After all, this issue was the focus of the debate of the first Jerusalem council in Acts 15. In verse one of this chapter we read, “And certain men came down from Judea and taught the brethren, “Unless you are circumcised according to the custom of Moses, you cannot be saved.” The fact is that circumcision was never a biblical requirement for salvation going back to Abraham (see Paul’s discussion of this in Romans 4 where he shows that Abraham was justified by faith, not by works, including circumcision). Yet over the course of time, and due to a misunderstanding of the Torah law requiring all males to be circumcised before taking Passover, it became the belief among some Christians that circumcision is a prerequisite for salvation. This and other unbiblical Jewish traditions that were hindering the spreading of the gospel and Gentiles from coming to faith in Yeshua is what Paul was vigorously combatting in his Galatians epistle and elsewhere. For Paul, it never was about Torah-obedience as the mainstream Christian church has made it out to be. To say that it is a bald-faced lie, and the mainstream church has been peddling this lie for nearly 2,000 years! It is time that people wake up and realize this.
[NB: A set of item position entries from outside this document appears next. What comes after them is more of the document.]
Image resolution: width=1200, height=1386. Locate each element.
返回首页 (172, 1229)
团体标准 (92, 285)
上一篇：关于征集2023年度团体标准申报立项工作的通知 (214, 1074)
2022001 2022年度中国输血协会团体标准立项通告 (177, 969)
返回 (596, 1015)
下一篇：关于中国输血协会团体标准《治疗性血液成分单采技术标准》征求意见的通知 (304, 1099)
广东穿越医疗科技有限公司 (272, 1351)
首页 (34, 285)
In combatting the false notion that circumcision, for example, must be a prerequisite to salvation, Paul opposed this idea in a grand and logical step-by-step manner in his epistle to the Romans, and again in his epistle to the Galatians in a knock-out-the-opponent-quickly manner. 

So if we are to apply the term Judaizer to anyone, it must be applied to those advocating a works-based salvation formula, not to those who teach that salvation is by grace alone through faith in Yeshua with the spiritual fruits of conversion being love toward Elohim and one’s fellow man as defined by the Torah—something this author strongly advocates. 
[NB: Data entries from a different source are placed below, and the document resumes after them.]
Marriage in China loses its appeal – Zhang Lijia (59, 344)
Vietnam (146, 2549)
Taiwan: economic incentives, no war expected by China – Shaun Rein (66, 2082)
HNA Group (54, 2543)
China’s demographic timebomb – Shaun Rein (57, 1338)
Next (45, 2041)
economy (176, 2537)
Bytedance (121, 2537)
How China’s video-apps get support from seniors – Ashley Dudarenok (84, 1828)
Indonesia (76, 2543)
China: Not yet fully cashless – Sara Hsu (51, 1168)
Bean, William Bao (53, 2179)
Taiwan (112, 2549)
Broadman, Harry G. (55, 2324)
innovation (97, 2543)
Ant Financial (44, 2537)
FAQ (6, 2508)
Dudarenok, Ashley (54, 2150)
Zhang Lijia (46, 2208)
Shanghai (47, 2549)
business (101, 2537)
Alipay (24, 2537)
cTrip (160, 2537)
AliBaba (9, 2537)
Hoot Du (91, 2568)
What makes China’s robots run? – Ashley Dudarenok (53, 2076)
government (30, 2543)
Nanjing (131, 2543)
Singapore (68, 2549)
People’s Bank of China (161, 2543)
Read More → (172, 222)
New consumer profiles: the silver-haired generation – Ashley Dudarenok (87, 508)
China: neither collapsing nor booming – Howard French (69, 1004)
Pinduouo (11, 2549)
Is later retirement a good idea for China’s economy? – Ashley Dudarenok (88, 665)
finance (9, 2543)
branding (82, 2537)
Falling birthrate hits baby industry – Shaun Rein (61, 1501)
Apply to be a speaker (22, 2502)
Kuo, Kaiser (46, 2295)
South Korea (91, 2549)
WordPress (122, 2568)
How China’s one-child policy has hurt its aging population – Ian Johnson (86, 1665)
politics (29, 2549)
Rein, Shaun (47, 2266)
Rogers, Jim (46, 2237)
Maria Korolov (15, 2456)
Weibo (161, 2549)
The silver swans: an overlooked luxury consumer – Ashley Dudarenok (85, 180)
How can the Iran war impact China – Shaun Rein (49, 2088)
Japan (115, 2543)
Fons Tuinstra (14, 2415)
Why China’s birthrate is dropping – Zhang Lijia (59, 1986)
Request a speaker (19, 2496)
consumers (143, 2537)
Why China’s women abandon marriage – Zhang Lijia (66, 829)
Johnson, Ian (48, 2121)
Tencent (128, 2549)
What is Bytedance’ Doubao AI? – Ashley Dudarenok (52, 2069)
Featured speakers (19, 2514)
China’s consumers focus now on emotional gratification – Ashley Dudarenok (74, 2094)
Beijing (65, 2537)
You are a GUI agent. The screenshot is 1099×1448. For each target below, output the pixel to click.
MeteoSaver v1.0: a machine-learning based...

Sadly, the fundamental truth of who a so-called Judaizers really were seems to have been missed by the majority of early church fathers and modern mainstream church theologians and leaders, who have continued to repeat their predecessors’ anti-Semitic and anti-Torah theological viewpoints. These traditions of men have been handed down to them by many second century Torah and Jew hating church fathers, incorporated into Roman Catholic theology and subsequently picked and peddled by the Protestants to this day. For one to now go against these institutionalized manmade and unbiblical traditions by which the word of Elohim has been made of none effect carries with it serious implications. These include excommunication from various Christian institutions, rejection by one’s peers, and most importantly, many ministers would lose their financial security. This means that many pastors, Bible teachers and countless others who make their living in Christians ministry sucking off the tit of Christianity Inc. would be forced to go out and get a real job like the rest of us! As Scripture declares, “the love of money is the root of all kinds of evil” (1 Tim 6:10).